Season 2, Episode 6, “Deliverance”

It was the most demented episode of “I Didn’t Know I Was Pregnant” ever.

That demonic spider that Katrina unknowingly swallowed at the end of last week’s “Sleepy Hollow” turned out to be potent in a way not normally associated with arachnids that have been ingested: It impregnated her, and the unborn entity was later determined to be Moloch himself. I’m a little unclear on the metaphysics of why Moloch would have to be born in this fashion, but it did give the makeup department a chance to do some grotesque things to the midsection of Katia Winter, the actress who plays Katrina. Monday’s special effects weren’t great by the standards of this show, but still – I hope no pregnant women were watching, because they’ll be having nightmares from now until delivery day.

Eventually, of course, Ichabod and Abbie warded off what would no doubt have been the most traumatic birthing scene since that thing burst out of John Hurt in “Alien.” But before they did, we were treated to the sight of Ichabod briefly going into a jealous rage.
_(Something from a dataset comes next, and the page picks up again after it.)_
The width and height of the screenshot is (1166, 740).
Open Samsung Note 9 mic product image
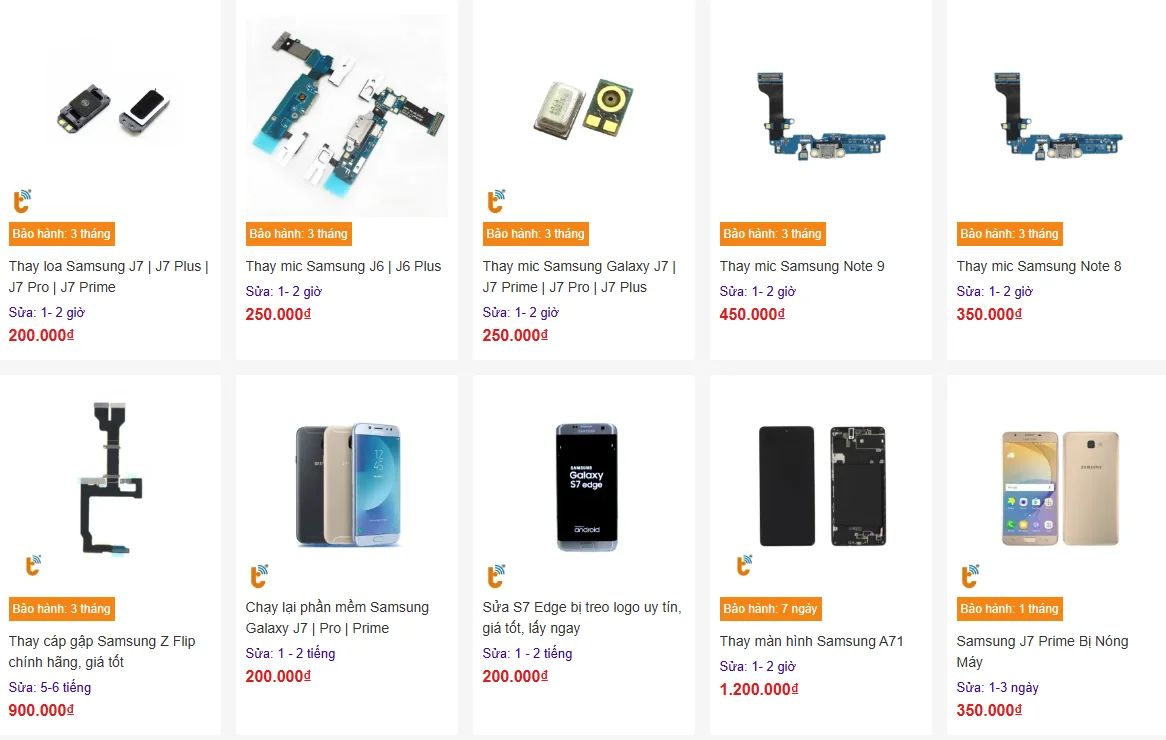[x=820, y=116]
He thought that Katrina might have become pregnant in the more traditional way through his rival Abraham, and we got to see Ichabod’s version of “furious.” Turns out that for
him, fury consists of glaring icily and smacking his hand on a table. Or maybe it was a cabinet. If this guy is going to continue hanging around in 2014, he has to up his anger game. Here in the demonstrative, easily outraged 21st century, glaring and smacking a tabletop are considered signs of weakness.

The scene, though, did make us wonder, again, just how stable this couple is. If they ever get the apocalypse averted and settle down in the suburbs, how long do you give their marriage? And which one of them ultimately causes its dissolution?
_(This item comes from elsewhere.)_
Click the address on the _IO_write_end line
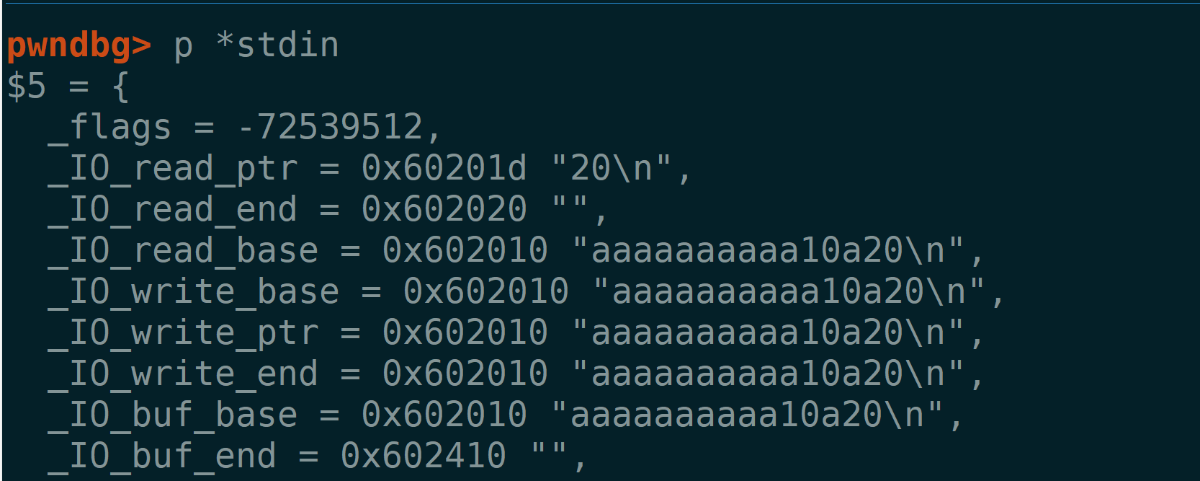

The best part of the episode was the nod to Election Day at the beginning. I loved the gentle reminder that the Founders, those beacons of democracy, had a rather limited definition of who was allowed to participate in the democratic process. The scene also brought to mind a question that deserves vigorous debate here: In 21st-century terms, is Ichabod Crane a conservative Republican or a liberal Democrat?

On the one hand, he has an activist streak that might put him in the New Deal tradition: He is not content to sit back and let the Four Horsemen run roughshod over humanity any more than Franklin Delano Roosevelt was content to sit back and do nothing about the Depression. On the other hand, he seems skeptical that many of the changes since the 1700s constitute progress. Also, of course, he got caught up in this whole saga in the first place because he joined the Colonials in their fight to free themselves from the oppressions of Big  (i.e., British) Government.

So, how does Ichabod vote on Tuesday?